WS: Do traditional programmers still not fully understand that you can’t take long form and chop it up and then call it short form?
RECHTMAN: A year ago it was all about that. And you still see it, people with archives or libraries that they try to put out there. That approach very seldom works. Peppa Pig fits that short-form expression so well—it’s a format that works on all screens. People playing with Hello Kitty, that’s very much a category that only fits on the small screen. So I do think that people are looking at [short form] now with more contemporary glasses, but we’re not there yet. There are not enough producers, directors and writers who understand that if you have a limited amount of time, you cannot build a story from the bottom. You start from the peak and you never leave the peak and never go in a valley. The second you go in a valley, people disappear. When I look at younger kids, who are 4 or 5, if there is a valley in what they’re looking at, they’re off. It doesn’t matter if it’s their favorite category of content. If it slows down, they’re gone.

WS: Based on your analytics, what kind of window do you have when a piece of content begins playing to capture the attention of your audience? Is it one minute, two minutes?
RECHTMAN: Way, way less! We’re talking about the first few seconds. Thirty seconds and you’re already gone. [Consider] what we look at on Facebook. If [you’re not interested in a post] right away, you just scroll down! On YouTube you have a little bit more time. Snapchat I haven’t figured out yet, in terms of what the attention span is.

WS: What are your priorities for Maker’s international business in the next year?

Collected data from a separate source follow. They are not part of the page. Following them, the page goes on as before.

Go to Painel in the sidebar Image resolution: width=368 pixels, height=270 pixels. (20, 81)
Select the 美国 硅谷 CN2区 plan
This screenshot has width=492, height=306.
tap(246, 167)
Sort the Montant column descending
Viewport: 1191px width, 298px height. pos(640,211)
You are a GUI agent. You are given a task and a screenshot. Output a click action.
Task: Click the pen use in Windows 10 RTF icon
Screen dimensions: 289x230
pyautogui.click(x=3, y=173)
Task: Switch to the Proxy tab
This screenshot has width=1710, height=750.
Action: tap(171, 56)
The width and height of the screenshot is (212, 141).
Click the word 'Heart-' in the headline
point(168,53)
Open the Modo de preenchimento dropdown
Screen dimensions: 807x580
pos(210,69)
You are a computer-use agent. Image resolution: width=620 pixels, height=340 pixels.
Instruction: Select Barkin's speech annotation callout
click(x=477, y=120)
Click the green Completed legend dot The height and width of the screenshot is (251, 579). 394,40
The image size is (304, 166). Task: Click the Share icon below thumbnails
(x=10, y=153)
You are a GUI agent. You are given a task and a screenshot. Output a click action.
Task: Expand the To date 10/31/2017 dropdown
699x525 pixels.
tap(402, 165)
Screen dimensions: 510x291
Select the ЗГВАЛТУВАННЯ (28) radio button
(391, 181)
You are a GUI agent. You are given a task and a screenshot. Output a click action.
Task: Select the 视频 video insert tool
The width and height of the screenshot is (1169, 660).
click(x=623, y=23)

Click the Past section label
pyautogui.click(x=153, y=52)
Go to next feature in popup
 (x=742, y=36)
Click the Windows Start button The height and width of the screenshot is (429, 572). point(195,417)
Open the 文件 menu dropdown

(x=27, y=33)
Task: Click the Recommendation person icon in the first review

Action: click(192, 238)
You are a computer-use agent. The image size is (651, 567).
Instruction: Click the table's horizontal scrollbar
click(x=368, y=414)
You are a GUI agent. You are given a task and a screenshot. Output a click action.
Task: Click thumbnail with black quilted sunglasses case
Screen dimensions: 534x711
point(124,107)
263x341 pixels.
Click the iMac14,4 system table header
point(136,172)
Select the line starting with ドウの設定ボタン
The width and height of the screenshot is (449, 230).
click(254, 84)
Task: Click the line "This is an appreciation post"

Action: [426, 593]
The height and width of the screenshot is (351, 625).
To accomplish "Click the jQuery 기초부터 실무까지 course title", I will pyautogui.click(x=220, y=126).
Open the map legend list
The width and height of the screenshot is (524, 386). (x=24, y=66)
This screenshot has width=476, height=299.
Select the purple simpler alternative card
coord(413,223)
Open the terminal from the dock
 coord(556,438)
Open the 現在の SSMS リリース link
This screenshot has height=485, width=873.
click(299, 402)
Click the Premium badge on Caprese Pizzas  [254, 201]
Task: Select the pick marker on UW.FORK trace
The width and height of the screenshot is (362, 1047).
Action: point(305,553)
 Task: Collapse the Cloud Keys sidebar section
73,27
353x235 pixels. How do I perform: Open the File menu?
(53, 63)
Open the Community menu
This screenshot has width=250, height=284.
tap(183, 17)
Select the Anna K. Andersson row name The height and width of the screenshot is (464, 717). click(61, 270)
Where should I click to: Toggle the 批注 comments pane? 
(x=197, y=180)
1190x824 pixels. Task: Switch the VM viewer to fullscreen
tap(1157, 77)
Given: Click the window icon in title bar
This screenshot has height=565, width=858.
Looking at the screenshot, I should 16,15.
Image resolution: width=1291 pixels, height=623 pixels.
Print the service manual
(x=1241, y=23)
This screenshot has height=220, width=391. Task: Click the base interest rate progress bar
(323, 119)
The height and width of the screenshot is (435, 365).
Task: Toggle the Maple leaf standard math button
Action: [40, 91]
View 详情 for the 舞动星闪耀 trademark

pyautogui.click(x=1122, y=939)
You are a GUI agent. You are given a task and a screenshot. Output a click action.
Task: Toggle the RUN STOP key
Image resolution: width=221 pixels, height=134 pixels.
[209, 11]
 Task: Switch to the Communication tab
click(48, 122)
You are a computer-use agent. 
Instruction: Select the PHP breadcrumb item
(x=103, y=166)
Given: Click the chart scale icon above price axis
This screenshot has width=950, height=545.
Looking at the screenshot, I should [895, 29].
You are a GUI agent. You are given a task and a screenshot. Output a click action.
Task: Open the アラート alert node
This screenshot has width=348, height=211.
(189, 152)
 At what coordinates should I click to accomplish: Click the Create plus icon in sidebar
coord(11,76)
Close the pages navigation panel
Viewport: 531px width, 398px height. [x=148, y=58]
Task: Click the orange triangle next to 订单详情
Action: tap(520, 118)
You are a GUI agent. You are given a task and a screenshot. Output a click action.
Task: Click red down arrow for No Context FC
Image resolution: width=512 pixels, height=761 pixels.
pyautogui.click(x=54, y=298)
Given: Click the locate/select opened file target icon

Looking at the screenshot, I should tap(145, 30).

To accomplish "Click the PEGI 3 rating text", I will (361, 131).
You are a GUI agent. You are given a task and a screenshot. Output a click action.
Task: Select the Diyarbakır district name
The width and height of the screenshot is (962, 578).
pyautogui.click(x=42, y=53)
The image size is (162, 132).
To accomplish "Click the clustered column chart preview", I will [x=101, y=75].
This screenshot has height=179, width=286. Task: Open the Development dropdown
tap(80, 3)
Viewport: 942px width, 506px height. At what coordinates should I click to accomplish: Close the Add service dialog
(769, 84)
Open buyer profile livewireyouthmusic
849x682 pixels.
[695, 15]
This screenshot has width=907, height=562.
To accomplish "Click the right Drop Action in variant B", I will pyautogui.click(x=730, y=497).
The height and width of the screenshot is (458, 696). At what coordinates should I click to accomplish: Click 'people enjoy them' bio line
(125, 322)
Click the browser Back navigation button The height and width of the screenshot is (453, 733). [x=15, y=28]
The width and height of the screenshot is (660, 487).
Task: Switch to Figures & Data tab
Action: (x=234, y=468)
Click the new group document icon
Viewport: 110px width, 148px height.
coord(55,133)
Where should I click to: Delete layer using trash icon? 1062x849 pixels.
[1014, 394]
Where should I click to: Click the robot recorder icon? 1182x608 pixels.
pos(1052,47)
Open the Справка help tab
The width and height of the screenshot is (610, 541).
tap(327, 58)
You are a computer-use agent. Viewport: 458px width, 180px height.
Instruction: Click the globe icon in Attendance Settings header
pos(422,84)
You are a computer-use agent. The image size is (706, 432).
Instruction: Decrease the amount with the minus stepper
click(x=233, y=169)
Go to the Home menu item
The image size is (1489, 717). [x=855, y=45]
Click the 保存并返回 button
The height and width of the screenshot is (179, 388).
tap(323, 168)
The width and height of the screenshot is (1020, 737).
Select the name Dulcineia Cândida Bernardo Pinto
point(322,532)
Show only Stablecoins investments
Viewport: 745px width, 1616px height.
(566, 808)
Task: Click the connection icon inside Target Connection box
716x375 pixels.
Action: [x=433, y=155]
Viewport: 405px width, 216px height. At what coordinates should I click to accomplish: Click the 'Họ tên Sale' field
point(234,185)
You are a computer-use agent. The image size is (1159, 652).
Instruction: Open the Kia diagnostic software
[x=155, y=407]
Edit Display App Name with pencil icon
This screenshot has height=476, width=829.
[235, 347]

RECHTMAN: Local talent for sure, and investing in local content, mostly [shows that] can travel. We’re doing a scripted show out of Singapore and I believe that format will work well and we can send it all over the world. We’re going to expand into more countries. Then we’re going to experiment across different platforms. Right now we see [our audiences] spend 70 percent of their [online viewing] time on YouTube, so that platform is a very big priority for us. But then there’s the 30 percent spent on other platforms, so we will be there too. Then there is Mum and Dad paying for Netflix. We need to be on these kinds of platforms. Then pay TV as well, because Mum and Dad are paying for that as well. Wherever the audience is, we’ll be there.